Last night I embraced eroticism. It was a decision to have a nice time and be playful since my libido had been low and I have felt disconnected from husband these past few weeks. It’s the same longing for joy that helped me get out of the role of victim after the affair. 

Andrew reminded me of loss and grief as part of life and Esther resurfaced her key question “when are you more drawn to your partner?”. That’s why we should always be connected to our mentors, always. 

Since eroticism needs distance, I thought it was a good thing that I had felt disconnected from H, I was now ready to “cross the bridge”. I decided to have a good time. It’s incredible how much I sabotage myself by not having a good time when we go out. Outings are golden opportunities for flirting with everyone, in the good sense of the term. 

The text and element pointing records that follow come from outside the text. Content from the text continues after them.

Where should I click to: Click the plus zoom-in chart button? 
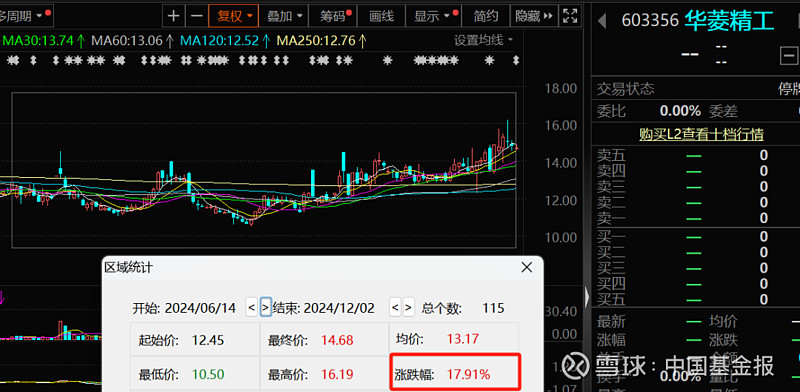173,16
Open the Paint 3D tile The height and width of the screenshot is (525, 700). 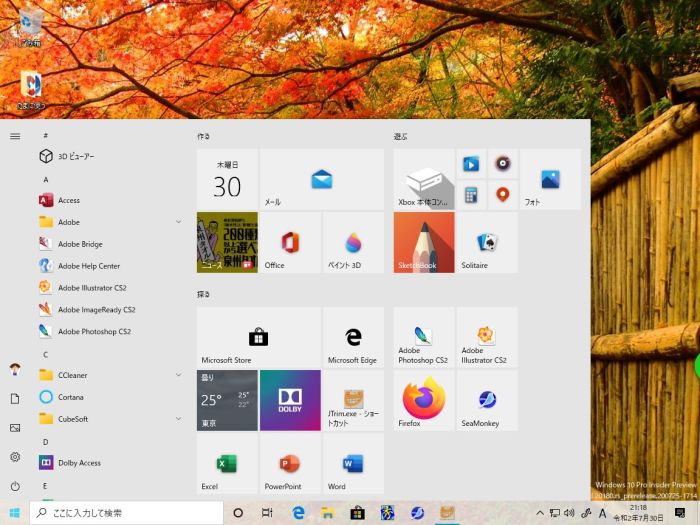pos(353,242)
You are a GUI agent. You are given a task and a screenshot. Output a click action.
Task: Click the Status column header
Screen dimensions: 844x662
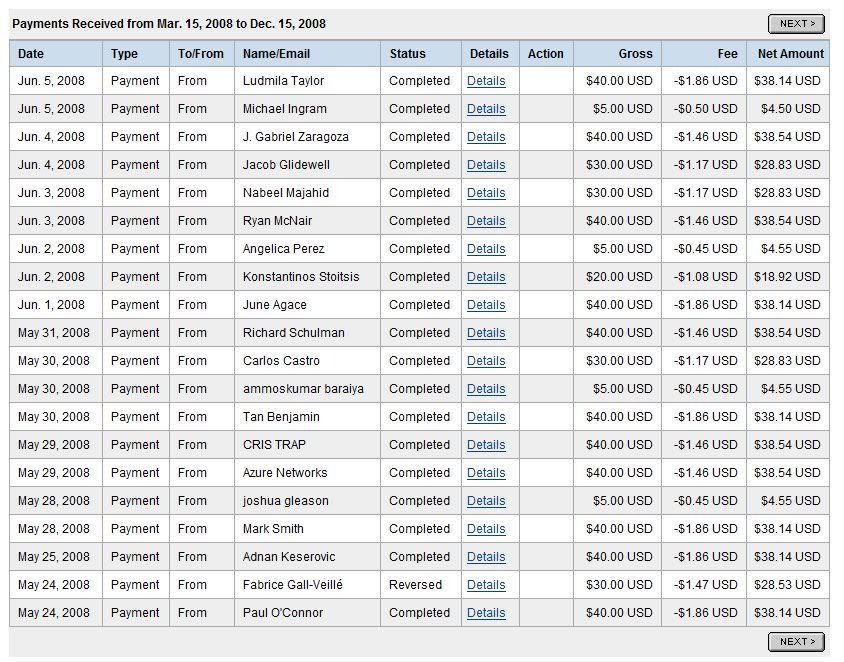(x=407, y=54)
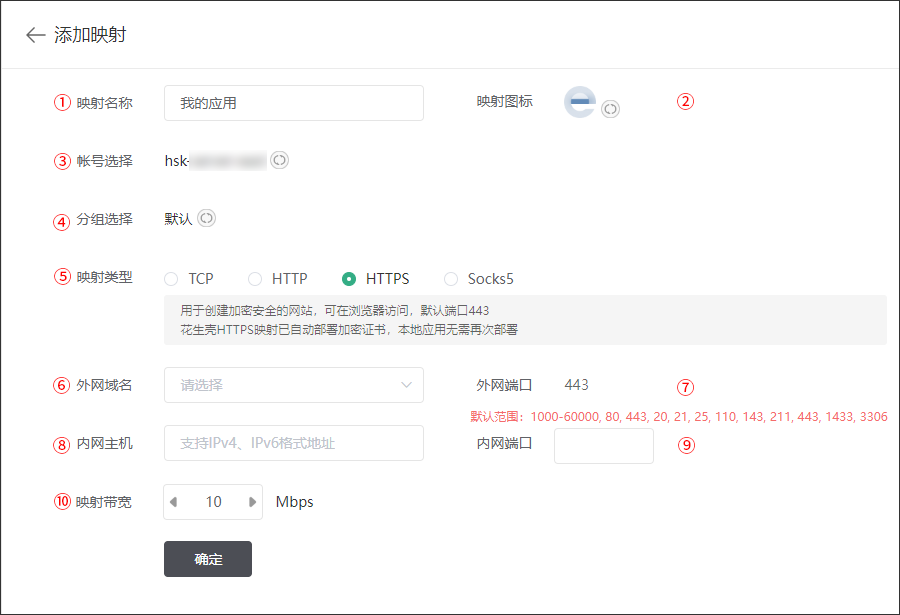Click the back arrow beside 添加映射

(x=35, y=35)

Life is not perfect and we have to make the most of what we have. This potential war and already unjustified losses of lives in Ukraine, is a huge reminder of how fortunate we are to live in peace, with all our basic needs covered and surrounded by pure love of pets and children. 

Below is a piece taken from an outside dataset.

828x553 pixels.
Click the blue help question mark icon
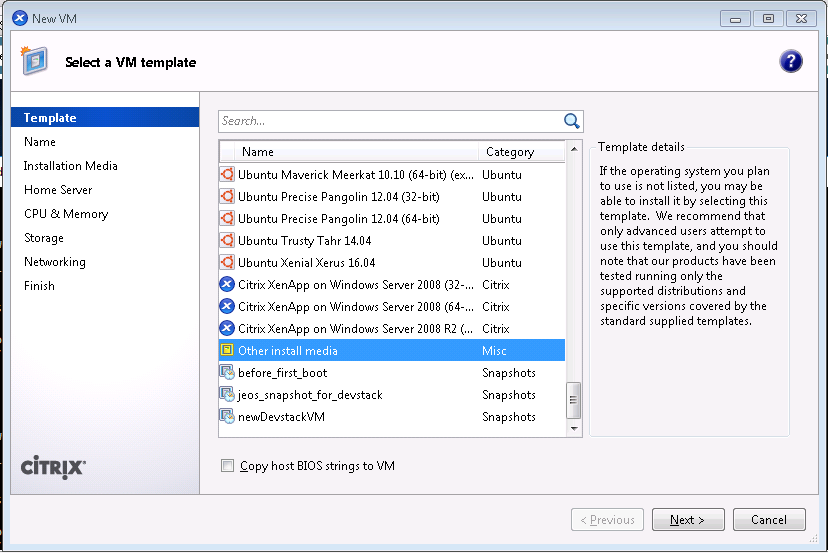click(x=790, y=62)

Let’s not forget that by loving ourselves first, we can then enjoy our loved ones, including romantic pockets of love with our partner. 

I am happier after realizing that, as it is possible to sail beyond infidelity, it is also possible to love romantically in spite of it, even if it’s in an intermittent fashion.

What “say you?”

Thanks for joining me in this journey and for the encouraging words that keep me sharing my experiences with you.